No Need for Question 1 on Eminent Domain

By Peter Galuszka

It hasn’t gotten a lot of attention during this campaign, but Virginia will decide Tuesday whether to go with an amendment resulting in the toughest law in the country regarding eminent domain.

Virginia has a law already that requires fair market compensation for private property taken for “Public Good” such as building a highway or knocking down blighted buildings for public ones or even a for-profit project that is being handled through the auspices of the government.

Question 1 regarding a constitutional amendment on Tuesday’s ballot would go even farther. It would not just provide for fair market value for eminent domain but would make the state also compensate for the loss of “profit” or access — the cost to be determined.

The issue is whether the extra level of compensation is necessary or wise. Conservatives, although not all, tend to like the proposition, such as Atty. Gen. Kenneth Cuccinelli and Corey A. Stewart, the head of the Prince William County Board of Supervisors. So does the Virginia Farm Bureau.

Opposing it are equally formidable groups including the Virginia Municipal League and the Virginia Association of Counties and Spotsylvania County which is heavy with historic parks.

A Washington Post editorial states that the idea must be voted down because it would “cost state and local governments and taxpayers tens of millions of dollars annually in giveaways to private landowners and businesses.” It would be a “staggering act of corporate welfare,” the Post believes.

Experts point out that the state’s eminent domain law was already beefed up several years ago to make taking private land harder. This follows the U.S. Supreme Court’s decision in 2005  that upheld the idea of taking land for the “public good” in the case of a woman named Kelo who sued the City of New London which took her house as part of a government-sponsored retail project.

● DIRECTIONS FOR THIS TASK: Return, word for word, the passage of the eminent domain article that starts at the words "The issue is" and ends after "Virginia Farm Bureau.". The items play no part in this.

● GIVEN ENTRIES:
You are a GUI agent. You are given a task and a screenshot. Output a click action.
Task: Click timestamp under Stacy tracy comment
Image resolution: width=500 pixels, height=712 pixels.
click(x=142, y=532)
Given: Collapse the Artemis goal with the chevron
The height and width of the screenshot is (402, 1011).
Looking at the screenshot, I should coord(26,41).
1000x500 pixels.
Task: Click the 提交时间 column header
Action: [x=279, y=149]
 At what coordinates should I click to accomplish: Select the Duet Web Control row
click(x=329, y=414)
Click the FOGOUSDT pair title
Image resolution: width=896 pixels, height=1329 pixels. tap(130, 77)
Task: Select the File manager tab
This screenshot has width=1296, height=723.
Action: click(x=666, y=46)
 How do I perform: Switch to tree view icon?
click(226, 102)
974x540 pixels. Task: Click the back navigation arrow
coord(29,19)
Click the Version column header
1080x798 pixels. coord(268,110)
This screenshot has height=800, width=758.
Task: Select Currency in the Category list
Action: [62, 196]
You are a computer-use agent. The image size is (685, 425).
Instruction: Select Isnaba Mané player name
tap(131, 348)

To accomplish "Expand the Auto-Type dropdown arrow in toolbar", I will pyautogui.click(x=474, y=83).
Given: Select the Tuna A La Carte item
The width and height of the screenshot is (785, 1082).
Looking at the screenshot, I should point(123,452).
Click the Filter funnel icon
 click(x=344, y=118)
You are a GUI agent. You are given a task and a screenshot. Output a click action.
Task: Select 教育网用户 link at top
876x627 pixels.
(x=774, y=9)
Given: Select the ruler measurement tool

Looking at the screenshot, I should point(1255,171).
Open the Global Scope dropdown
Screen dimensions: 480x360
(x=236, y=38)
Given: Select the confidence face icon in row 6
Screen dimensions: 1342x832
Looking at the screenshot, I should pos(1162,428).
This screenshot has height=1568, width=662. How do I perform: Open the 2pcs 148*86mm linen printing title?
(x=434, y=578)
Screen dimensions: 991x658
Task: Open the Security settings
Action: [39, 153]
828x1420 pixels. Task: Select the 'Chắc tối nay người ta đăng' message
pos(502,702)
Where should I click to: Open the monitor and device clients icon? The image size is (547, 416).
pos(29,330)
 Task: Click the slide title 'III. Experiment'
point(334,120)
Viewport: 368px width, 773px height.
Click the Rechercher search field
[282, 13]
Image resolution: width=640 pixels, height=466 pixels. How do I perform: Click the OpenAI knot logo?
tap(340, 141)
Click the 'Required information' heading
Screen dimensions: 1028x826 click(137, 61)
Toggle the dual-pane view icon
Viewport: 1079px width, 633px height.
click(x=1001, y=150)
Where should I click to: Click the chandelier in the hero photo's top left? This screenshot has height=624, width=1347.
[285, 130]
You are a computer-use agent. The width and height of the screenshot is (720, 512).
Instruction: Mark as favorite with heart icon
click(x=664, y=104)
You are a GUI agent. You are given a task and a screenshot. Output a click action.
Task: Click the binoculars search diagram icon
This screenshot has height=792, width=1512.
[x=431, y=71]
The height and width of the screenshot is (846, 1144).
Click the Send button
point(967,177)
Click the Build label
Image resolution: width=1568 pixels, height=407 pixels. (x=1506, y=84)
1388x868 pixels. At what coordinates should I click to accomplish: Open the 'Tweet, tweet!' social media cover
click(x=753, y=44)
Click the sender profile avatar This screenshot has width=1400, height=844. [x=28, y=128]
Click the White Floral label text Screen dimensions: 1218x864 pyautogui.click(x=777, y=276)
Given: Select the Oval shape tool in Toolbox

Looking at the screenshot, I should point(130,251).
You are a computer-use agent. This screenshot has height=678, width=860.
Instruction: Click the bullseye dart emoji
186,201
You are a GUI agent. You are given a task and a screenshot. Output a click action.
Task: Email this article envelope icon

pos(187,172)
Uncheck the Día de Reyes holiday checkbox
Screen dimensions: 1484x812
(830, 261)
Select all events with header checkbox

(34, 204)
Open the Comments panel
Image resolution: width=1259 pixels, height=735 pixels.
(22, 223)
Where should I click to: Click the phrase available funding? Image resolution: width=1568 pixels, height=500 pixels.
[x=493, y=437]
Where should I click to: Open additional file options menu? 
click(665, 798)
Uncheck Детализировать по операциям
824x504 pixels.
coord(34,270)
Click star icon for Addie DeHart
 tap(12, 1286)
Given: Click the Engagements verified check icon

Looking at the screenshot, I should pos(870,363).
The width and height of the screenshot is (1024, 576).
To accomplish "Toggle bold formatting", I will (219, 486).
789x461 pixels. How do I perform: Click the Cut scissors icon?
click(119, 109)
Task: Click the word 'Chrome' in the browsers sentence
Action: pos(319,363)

● ANSWER TO THIS TASK:
The issue is whether the extra level of compensation is necessary or wise. Conservatives, although not all, tend to like the proposition, such as Atty. Gen. Kenneth Cuccinelli and Corey A. Stewart, the head of the Prince William County Board of Supervisors. So does the Virginia Farm Bureau.